Imbal hasil obligasi pemerintah AS naik setelah laporan ADP dan ISM karena para pedagang menjual obligasi. Etnis Tumbuh yang lebih tinggi umumnya memperkuat dolar.

Yen mencapai level 160 dalam 2 hari berturut-turut

Menyaksikan mata Duit Esensial lainnya, yen Jepang melemah terhadap dolar pada hari Rabu, dengan Kekasih USD/JPY terakhir naik 0,1 persen menjadi 160,02.

Setelah mencapai level kunci 160 Demi sesi kedua berturut-turut, ekspektasi akan intervensi putaran berikutnya dari Tokyo semakin meningkat. Perdana Menteri Jepang Sanae Takaichi mengisyaratkan bahwa pihak berwenang siap Demi turun tangan dengan langkah-langkah yang menanggapi pergerakan nilai Salin Kalau diperlukan.

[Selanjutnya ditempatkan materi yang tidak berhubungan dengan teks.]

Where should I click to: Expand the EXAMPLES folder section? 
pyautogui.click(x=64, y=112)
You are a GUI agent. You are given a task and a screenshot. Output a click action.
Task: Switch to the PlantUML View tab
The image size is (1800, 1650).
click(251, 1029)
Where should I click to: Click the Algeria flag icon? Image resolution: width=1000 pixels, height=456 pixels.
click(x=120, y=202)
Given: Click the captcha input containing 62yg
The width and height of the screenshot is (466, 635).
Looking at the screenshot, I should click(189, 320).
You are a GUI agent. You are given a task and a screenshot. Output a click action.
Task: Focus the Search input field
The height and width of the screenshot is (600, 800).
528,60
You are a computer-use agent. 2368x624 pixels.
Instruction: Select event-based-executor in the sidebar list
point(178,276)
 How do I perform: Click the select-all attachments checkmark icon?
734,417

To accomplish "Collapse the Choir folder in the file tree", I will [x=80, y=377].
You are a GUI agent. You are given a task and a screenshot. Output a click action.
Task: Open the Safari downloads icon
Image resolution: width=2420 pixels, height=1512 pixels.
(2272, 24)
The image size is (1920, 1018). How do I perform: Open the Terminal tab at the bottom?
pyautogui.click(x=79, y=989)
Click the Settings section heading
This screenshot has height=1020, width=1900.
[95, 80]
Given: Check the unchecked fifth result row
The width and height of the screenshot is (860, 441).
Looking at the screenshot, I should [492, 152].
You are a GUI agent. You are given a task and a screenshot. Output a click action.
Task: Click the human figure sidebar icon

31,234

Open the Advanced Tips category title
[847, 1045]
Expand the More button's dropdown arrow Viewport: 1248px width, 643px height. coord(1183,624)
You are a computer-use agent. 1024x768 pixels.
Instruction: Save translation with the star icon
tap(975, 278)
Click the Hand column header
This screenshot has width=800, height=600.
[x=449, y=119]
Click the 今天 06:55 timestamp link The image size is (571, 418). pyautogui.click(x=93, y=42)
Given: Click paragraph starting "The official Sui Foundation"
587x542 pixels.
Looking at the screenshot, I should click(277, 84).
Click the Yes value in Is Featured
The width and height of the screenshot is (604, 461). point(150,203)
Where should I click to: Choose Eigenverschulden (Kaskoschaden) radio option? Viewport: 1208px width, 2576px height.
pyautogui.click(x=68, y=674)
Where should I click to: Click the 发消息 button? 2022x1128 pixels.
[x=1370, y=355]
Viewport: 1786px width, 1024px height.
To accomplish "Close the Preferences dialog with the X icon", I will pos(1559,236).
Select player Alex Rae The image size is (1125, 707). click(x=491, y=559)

Pasar juga mengamati komentar dari Gubernur Bank Sentral Jepang Kazuo Ueda Demi mencari indikasi tentang potensi kenaikan Etnis Tumbuh pada pertemuan bank sentral berikutnya akhir bulan ini.

Ueda mengatakan para pembuat kebijakan harus membahas pro dan kontra dari kenaikan Etnis Tumbuh, mencatat bahwa Jepang “Begitu ini berada dalam situasi di mana Dampak limpahan sekunder inflasi yang berasal dari harga minyak mentah yang lebih tinggi lebih mungkin menyebabkan inflasi yang mendasarinya melampaui batas.”

Di tempat lain, euro turun 0,3 persen menjadi USD1,1598, sementara poundsterling turun 0,4 persen menjadi USD1,3416.